The study also examined tuition and other money brought into Georgia by out-of-state and international students and external grant funding related to teaching programs. The report estimated the economic impact of UGA’s teaching mission was $5.9 billion last year.
“The University of Georgia continues to build upon its well-earned reputation as one of the nation’s top public universities, and the demand for a UGA education has never been greater,” said S. Jack Hu, senior vice president for academic affairs and provost. “UGA is preparing a new generation of leaders to take on critical challenges across Georgia and around the world.”

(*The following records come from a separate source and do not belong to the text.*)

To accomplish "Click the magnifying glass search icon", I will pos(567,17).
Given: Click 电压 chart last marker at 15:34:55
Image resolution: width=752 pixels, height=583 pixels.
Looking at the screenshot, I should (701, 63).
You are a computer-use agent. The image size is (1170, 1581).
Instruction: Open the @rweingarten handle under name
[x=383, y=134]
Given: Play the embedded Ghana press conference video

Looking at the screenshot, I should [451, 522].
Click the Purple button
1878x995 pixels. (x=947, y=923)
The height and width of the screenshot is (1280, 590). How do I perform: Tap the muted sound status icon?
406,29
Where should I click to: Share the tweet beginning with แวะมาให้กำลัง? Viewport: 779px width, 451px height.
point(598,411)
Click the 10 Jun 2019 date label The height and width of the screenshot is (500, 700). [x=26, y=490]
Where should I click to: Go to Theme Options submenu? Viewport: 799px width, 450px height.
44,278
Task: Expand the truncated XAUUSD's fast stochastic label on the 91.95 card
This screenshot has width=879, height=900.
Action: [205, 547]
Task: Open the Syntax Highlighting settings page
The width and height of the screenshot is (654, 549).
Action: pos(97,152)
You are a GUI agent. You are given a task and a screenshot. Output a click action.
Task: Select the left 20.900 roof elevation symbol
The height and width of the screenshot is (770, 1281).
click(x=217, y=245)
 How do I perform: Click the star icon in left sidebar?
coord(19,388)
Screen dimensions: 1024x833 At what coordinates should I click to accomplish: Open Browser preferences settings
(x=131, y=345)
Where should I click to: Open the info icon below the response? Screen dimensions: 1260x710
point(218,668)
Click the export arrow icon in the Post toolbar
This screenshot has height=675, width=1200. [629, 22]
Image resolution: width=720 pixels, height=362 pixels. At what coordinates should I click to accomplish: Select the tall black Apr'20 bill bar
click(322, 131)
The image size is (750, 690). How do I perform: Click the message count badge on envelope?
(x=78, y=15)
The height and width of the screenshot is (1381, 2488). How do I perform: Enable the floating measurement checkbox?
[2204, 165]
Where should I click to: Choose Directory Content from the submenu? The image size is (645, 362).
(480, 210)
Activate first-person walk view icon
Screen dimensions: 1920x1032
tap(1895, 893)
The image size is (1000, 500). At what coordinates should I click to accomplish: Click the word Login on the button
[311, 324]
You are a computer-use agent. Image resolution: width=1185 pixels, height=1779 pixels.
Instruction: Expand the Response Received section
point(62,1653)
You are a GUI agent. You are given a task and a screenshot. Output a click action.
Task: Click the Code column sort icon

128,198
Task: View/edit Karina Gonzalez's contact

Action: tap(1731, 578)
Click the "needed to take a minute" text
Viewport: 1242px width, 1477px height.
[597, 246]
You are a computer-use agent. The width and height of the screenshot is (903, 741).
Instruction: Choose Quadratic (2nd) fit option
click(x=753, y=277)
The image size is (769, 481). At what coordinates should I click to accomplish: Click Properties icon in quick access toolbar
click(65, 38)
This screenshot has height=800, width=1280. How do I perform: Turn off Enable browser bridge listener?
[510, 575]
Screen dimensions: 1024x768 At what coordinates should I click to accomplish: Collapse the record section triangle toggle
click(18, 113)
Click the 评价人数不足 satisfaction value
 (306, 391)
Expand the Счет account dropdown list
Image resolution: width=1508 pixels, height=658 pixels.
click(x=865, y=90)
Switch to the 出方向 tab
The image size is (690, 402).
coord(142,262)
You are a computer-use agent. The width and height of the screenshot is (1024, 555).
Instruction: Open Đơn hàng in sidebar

Fueled by significant increases in sponsored research funding from federal agencies, the University of Georgia surpassed a half-billion dollars in research and development spending in fiscal year 2022 for the first time in its history. According to a commonly used economic impact model known as IMPLAN, each dollar of research funding from federal agencies and out-of-state foundations generates an economic impact of $2.13 as those funds are spent in Georgia on personnel and equipment and stimulate follow-on rounds of expenditures. The study estimated the overall impact of the university’s research mission on the state’s economy was $957 million last year.
Through its statewide public service and outreach activities and UGA Extension, the university contributes to the economic vitality and well-being of Georgia citizens and communities by creating jobs, developing leaders and helping communities solve critical local challenges. These programs generated an economic impact of $1.2 billion last year, according to the study. For example, UGA’s Archway Partnership, which received the Association of Public and Land-grant Universities’ highest award for public service, helped Georgia communities secure more than $10.6 million in grants for UGA-assisted projects.
For the first time this year, the study calculated the economic impact of out-of-state visitors to select UGA athletic events. The 107,000 tickets sold to out-of-state fans for the most recent football, basketball (men’s and women’s), gymnastics and baseball seasons generated $48.8 million in spending on food, lodging and subsequent purchases by restaurant and hotel staff in addition to ticket revenues.
Spending to support the University of Georgia’s operations—including labor, overhead and capital projects—contributed an additional $3 billion in 2023, bringing the combined economic value of UGA to the state’s economy to $11.2 billion.